### What you are asked to do
Search the data below for the string "Select" and copy all lines where it shows up.

### Available records
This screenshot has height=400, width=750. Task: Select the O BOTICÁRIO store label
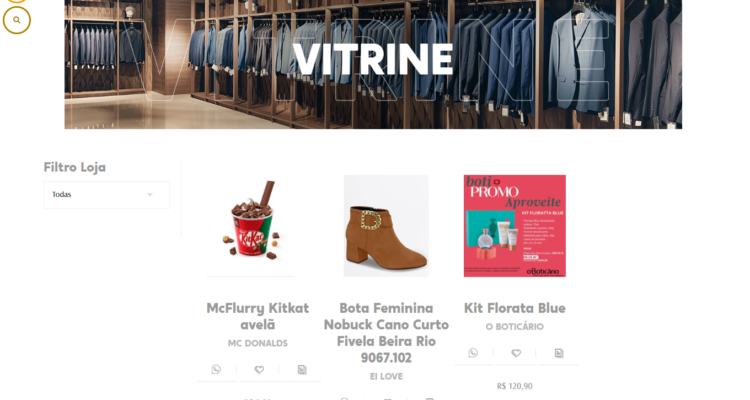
---
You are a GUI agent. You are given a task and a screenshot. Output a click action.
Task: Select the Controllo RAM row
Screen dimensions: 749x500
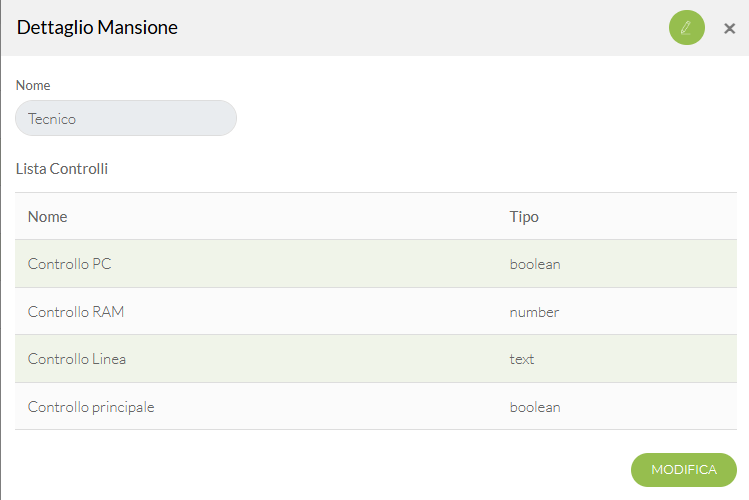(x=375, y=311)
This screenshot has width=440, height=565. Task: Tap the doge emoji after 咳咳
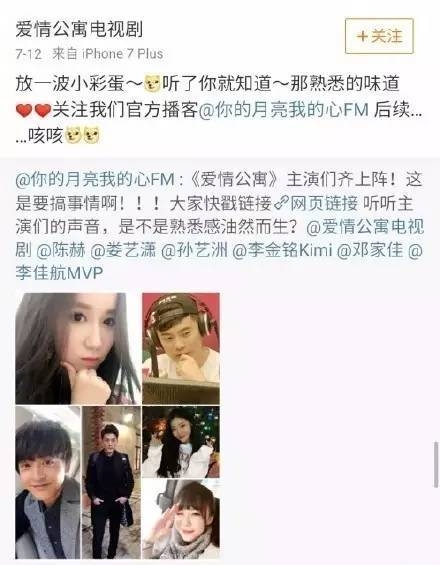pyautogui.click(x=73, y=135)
==
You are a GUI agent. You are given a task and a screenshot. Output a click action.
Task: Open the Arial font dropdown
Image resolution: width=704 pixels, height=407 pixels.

### Answer for this exercise
This screenshot has height=400, width=750. Task: Select the O BOTICÁRIO store label
Task: Select the Controllo RAM row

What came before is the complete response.